> _Data provided_
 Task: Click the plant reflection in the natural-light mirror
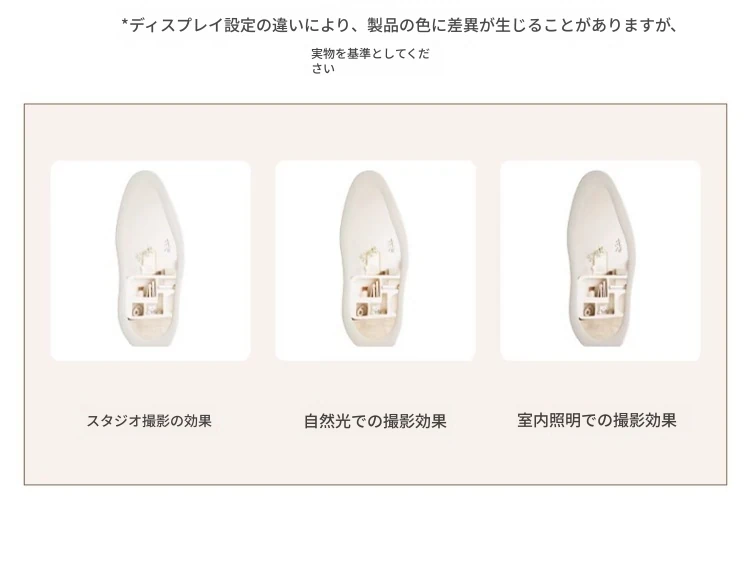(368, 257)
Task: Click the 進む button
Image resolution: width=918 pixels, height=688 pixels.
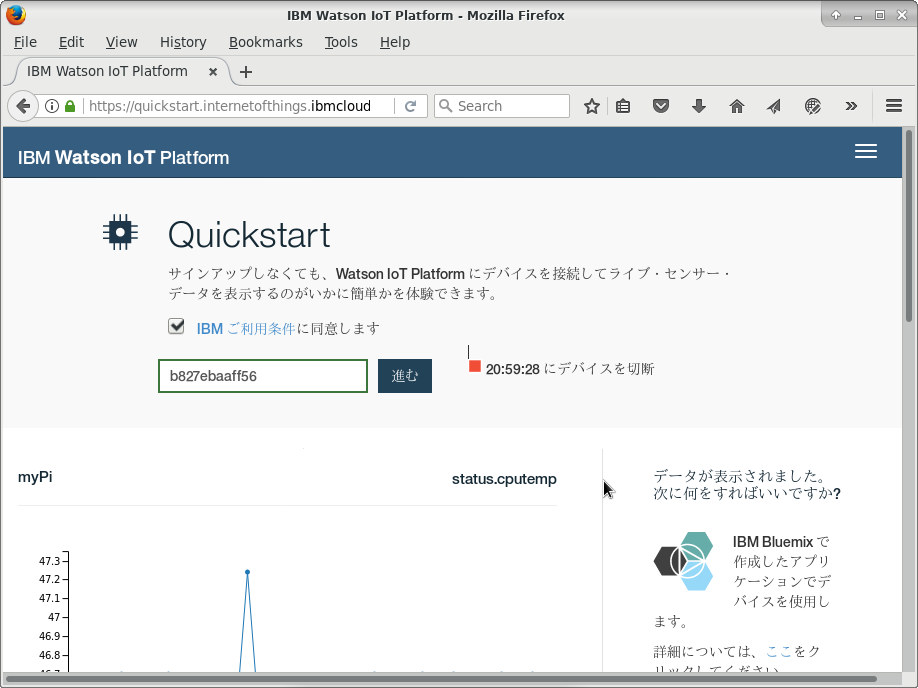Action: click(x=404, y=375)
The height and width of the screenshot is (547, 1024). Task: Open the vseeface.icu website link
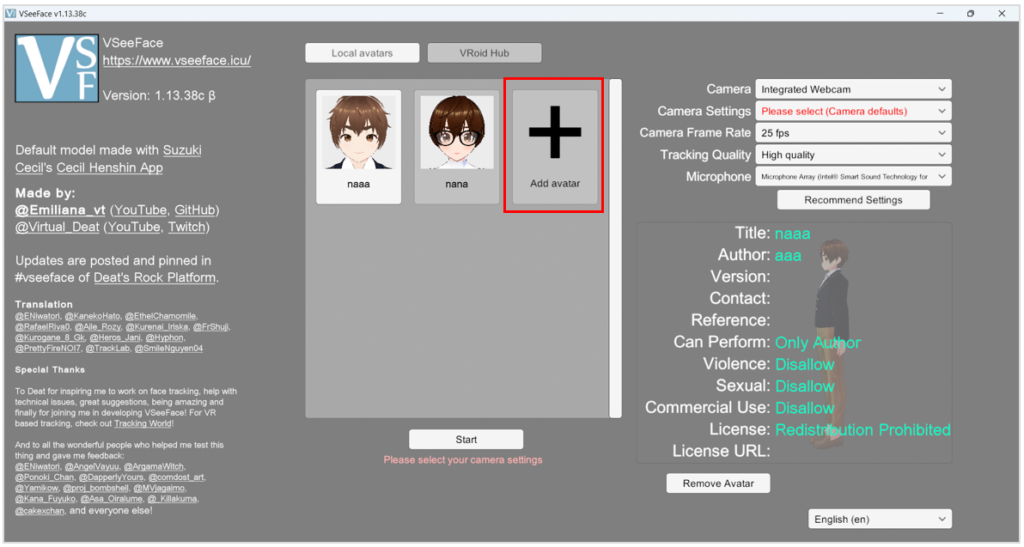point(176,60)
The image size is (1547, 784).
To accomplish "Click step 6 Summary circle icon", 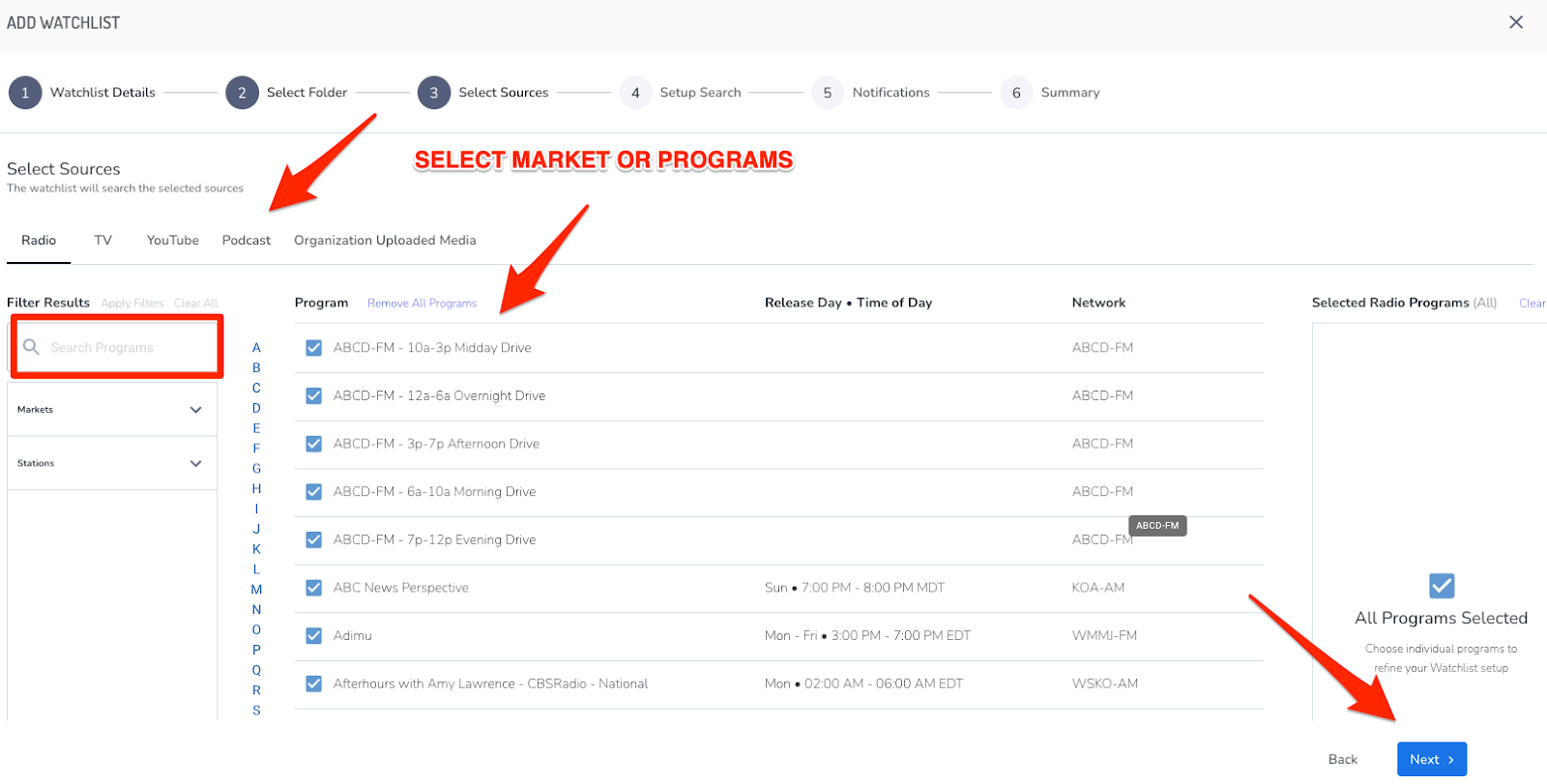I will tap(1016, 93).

---

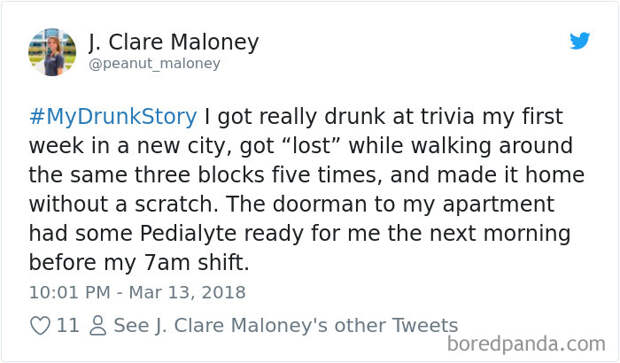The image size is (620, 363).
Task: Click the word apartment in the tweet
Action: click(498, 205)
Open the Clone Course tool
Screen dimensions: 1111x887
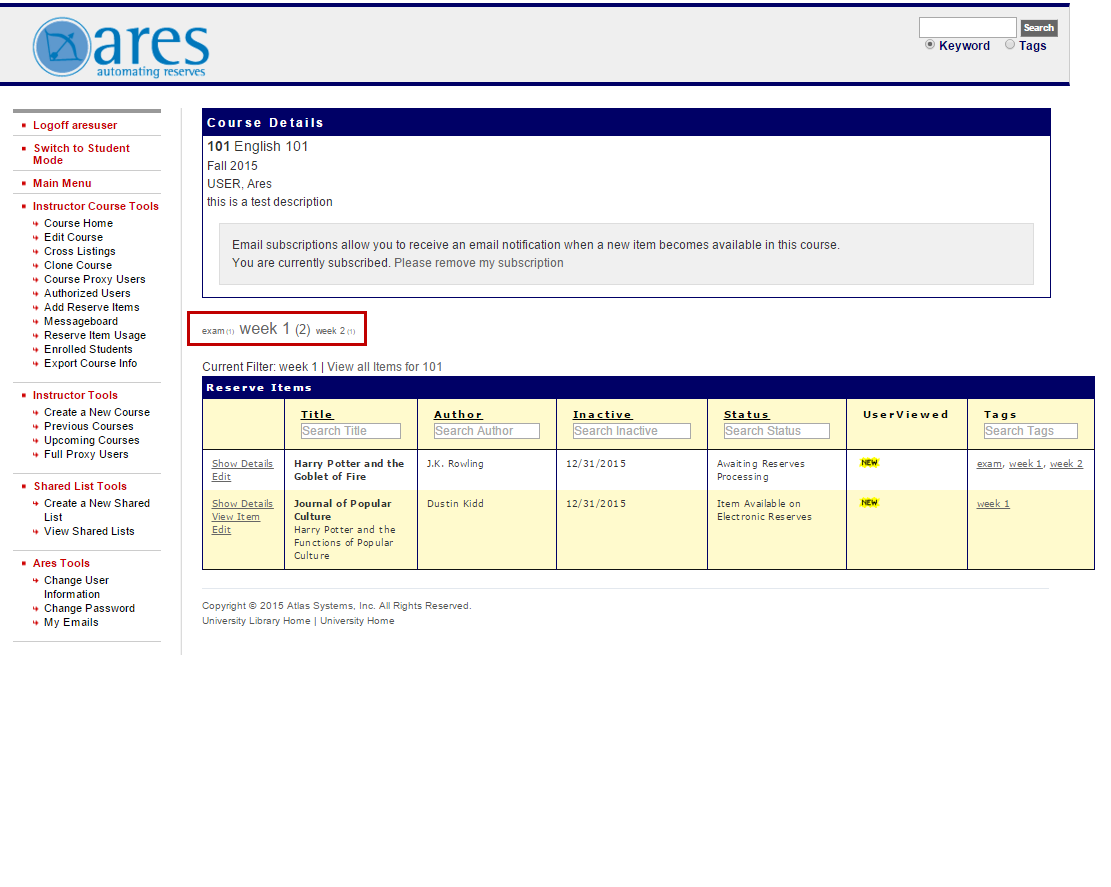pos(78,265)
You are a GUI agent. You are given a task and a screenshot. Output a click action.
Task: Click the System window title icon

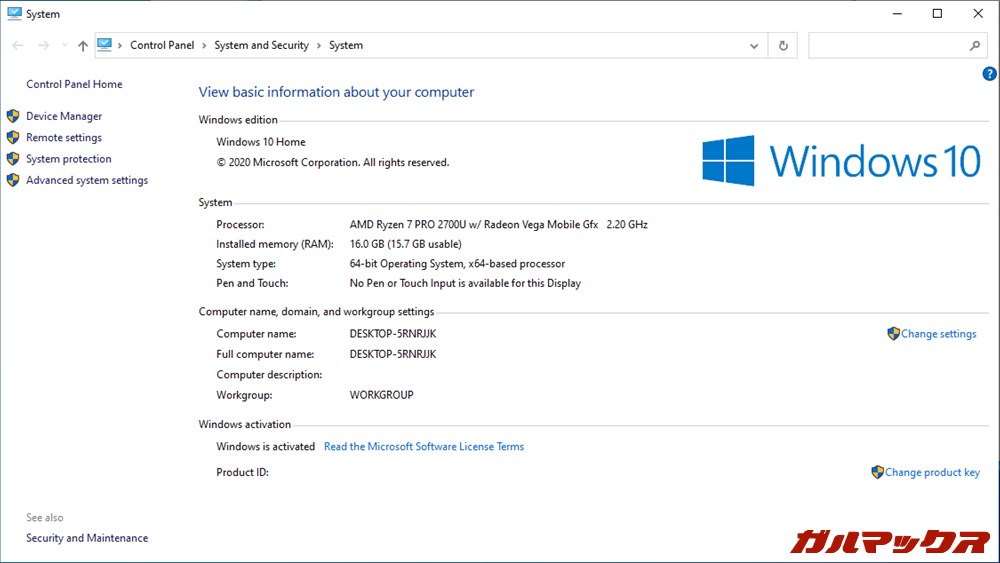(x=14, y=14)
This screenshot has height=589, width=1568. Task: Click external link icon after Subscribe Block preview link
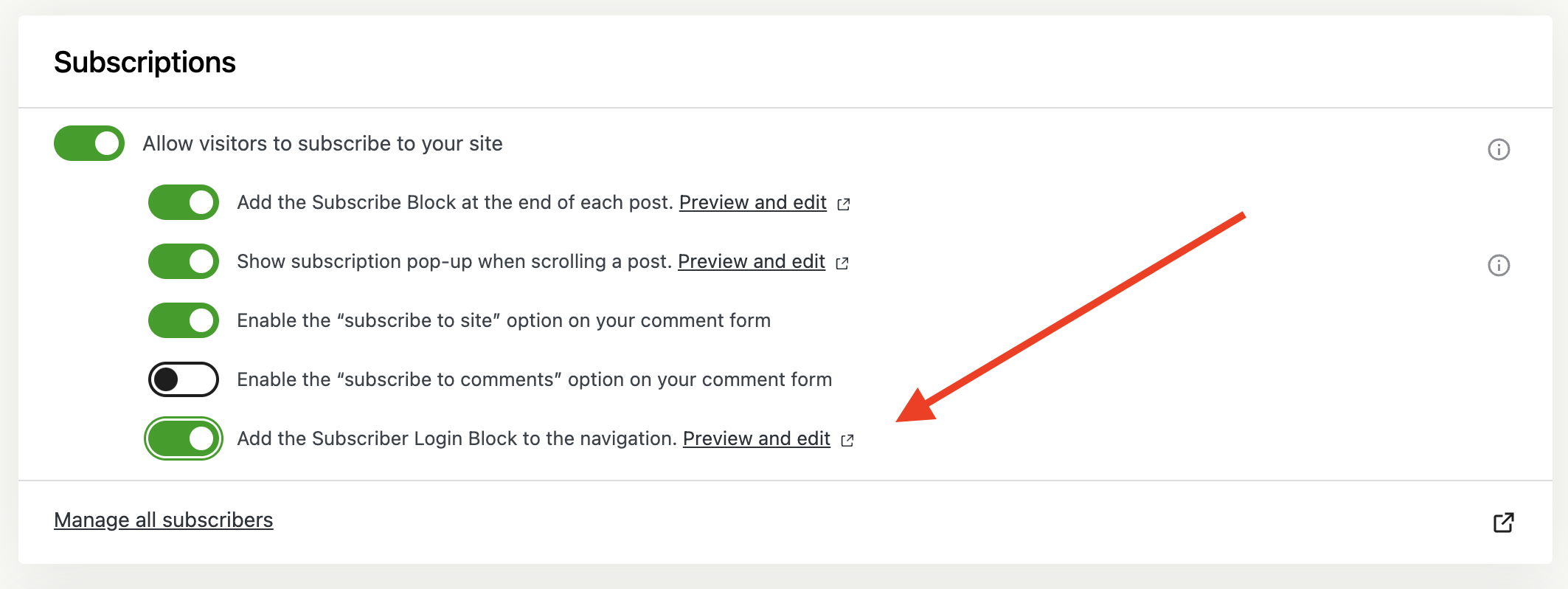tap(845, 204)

* * *

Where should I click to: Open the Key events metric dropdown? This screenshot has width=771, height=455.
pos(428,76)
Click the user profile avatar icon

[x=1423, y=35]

> _Exercise_
Look above for the line with "Image resolution: width=918" and copy exactly from it through the line with "The image size is (1547, 784).", both included. Omit the pictures.

> _Answer space_
Image resolution: width=918 pixels, height=688 pixels.
Action: click(x=404, y=375)
The height and width of the screenshot is (547, 1024). Task: Open the vseeface.icu website link
point(176,60)
The image size is (1547, 784).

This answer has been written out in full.